* WORK TASK *
Whenever the word "indicator" shows up in a line of the data, copy that line.

━━ MATERIAL FOR THE TASK ━━

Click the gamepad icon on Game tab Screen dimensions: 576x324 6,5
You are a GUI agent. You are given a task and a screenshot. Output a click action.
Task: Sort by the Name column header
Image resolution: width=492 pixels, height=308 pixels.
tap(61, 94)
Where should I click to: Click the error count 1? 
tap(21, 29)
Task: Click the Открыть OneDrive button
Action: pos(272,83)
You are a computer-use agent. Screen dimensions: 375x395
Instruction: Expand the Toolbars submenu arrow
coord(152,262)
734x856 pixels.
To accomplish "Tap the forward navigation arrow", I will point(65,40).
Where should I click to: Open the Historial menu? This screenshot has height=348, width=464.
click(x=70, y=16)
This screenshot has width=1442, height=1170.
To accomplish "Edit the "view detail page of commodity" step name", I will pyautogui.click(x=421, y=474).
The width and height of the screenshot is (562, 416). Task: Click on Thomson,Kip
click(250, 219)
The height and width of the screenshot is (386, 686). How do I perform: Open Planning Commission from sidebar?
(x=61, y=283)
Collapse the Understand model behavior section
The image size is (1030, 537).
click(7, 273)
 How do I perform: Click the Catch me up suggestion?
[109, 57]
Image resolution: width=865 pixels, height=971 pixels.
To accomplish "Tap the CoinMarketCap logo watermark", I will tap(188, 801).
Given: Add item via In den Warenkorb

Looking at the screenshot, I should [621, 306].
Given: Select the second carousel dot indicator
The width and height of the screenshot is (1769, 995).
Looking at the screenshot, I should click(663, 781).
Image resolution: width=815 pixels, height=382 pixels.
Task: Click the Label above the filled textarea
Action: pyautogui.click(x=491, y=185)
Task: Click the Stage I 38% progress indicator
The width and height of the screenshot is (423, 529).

━━━

* WRITTEN ANSWER *
Given: Select the second carousel dot indicator
Task: Click the Stage I 38% progress indicator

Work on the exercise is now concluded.